* TASK DESCRIPTION *
Write out, as an exact transcription, the line that has "會員優惠｜常見問題 (838, 114)" and each line after it through the end of the data below.

* SOURCE DATA *
****

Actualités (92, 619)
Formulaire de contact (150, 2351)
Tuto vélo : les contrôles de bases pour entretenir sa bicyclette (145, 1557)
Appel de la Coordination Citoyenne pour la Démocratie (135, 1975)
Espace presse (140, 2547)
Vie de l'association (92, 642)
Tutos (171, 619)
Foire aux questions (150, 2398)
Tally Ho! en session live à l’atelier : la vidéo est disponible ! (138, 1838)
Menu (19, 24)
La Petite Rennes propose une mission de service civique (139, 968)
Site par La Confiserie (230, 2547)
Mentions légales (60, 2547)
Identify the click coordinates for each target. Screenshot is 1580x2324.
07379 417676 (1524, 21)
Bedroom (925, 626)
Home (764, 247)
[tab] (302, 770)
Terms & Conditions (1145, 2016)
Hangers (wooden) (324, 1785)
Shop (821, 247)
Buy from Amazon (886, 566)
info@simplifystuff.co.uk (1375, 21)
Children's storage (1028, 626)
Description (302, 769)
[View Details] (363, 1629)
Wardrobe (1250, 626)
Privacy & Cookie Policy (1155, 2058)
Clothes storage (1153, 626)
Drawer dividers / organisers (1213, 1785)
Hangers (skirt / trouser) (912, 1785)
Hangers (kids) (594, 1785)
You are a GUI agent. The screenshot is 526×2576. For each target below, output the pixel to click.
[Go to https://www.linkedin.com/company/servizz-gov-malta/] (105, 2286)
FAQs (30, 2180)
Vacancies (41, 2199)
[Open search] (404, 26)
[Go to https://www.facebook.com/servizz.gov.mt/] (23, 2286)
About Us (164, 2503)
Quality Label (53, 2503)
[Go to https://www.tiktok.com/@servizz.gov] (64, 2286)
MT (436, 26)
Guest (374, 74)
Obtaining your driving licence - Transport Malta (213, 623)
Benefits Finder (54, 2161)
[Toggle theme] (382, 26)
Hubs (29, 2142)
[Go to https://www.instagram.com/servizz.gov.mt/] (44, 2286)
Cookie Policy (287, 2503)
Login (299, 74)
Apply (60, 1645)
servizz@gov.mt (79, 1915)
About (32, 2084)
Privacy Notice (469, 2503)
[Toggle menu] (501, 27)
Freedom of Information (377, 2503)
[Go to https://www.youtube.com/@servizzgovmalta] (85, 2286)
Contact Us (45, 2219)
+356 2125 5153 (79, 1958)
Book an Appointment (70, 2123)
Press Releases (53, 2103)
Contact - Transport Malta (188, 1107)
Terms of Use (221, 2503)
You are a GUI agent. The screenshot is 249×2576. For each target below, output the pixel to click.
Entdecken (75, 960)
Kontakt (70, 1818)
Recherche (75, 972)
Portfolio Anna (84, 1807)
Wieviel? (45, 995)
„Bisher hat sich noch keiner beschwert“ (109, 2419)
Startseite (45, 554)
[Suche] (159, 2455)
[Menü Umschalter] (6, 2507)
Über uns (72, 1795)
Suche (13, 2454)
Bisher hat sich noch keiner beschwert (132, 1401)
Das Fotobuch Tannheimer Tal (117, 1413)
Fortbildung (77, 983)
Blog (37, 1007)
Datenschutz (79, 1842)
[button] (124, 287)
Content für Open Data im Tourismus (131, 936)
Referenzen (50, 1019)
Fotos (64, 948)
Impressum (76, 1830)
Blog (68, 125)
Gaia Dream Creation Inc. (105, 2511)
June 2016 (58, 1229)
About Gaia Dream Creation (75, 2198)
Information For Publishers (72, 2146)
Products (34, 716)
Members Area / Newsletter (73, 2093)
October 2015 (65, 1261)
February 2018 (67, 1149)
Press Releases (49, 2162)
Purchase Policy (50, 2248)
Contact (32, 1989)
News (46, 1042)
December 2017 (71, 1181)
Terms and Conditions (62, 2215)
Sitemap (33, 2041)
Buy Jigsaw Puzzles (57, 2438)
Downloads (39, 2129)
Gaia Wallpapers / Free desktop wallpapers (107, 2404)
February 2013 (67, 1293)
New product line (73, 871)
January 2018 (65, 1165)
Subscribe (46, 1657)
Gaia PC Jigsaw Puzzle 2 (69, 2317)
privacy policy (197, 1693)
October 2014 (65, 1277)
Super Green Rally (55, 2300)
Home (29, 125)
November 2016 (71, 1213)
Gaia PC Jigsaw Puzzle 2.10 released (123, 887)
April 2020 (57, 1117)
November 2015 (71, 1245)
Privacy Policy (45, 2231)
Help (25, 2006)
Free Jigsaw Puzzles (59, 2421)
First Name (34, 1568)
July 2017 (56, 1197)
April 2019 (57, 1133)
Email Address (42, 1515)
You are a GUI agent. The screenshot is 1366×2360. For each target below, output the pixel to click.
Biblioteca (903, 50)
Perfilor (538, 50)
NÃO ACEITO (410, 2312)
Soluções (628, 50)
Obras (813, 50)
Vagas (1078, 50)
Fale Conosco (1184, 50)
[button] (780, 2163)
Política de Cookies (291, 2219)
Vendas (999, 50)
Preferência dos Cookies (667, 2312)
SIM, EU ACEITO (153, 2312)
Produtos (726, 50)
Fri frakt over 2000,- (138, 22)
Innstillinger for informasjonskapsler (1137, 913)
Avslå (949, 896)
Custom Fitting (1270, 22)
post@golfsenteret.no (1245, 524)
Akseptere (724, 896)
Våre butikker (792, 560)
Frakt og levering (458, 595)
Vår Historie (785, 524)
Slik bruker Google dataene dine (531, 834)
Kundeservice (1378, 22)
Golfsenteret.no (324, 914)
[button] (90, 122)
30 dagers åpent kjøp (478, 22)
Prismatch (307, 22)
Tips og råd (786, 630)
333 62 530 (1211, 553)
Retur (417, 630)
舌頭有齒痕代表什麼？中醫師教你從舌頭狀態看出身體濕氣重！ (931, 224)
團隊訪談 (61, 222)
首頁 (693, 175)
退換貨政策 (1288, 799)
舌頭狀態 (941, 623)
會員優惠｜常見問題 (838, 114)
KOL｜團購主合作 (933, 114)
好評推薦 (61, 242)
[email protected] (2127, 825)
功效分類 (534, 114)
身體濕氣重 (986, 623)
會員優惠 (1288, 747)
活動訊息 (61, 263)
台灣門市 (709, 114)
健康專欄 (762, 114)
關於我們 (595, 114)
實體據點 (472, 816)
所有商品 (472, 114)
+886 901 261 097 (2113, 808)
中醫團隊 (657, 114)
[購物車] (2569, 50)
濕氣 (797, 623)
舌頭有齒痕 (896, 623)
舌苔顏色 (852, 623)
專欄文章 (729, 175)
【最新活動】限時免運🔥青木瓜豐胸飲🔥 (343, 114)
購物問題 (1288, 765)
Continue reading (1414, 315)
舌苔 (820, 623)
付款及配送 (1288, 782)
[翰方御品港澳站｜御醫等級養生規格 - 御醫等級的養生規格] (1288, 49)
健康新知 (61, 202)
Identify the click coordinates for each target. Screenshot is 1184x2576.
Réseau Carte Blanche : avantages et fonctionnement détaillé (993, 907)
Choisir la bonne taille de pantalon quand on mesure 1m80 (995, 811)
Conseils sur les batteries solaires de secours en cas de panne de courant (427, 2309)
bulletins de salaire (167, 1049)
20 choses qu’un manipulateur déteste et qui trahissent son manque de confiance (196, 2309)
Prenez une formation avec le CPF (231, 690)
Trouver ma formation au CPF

****

* WRITTEN RESPONSE *
會員優惠｜常見問題 (838, 114)
KOL｜團購主合作 (933, 114)
好評推薦 (61, 242)
[email protected] (2127, 825)
功效分類 (534, 114)
身體濕氣重 (986, 623)
會員優惠 (1288, 747)
活動訊息 (61, 263)
台灣門市 (709, 114)
健康專欄 (762, 114)
關於我們 (595, 114)
實體據點 (472, 816)
所有商品 (472, 114)
+886 901 261 097 (2113, 808)
中醫團隊 (657, 114)
[購物車] (2569, 50)
濕氣 (797, 623)
舌頭有齒痕 (896, 623)
舌苔顏色 (852, 623)
專欄文章 (729, 175)
【最新活動】限時免運🔥青木瓜豐胸飲🔥 (343, 114)
購物問題 (1288, 765)
Continue reading (1414, 315)
舌苔 (820, 623)
付款及配送 (1288, 782)
[翰方御品港澳站｜御醫等級養生規格 - 御醫等級的養生規格] (1288, 49)
健康新知 (61, 202)
Identify the click coordinates for each target. Screenshot is 1184x2576.
Réseau Carte Blanche : avantages et fonctionnement détaillé (993, 907)
Choisir la bonne taille de pantalon quand on mesure 1m80 (995, 811)
Conseils sur les batteries solaires de secours en cas de panne de courant (427, 2309)
bulletins de salaire (167, 1049)
20 choses qu’un manipulateur déteste et qui trahissent son manque de confiance (196, 2309)
Prenez une formation avec le CPF (231, 690)
Trouver ma formation au CPF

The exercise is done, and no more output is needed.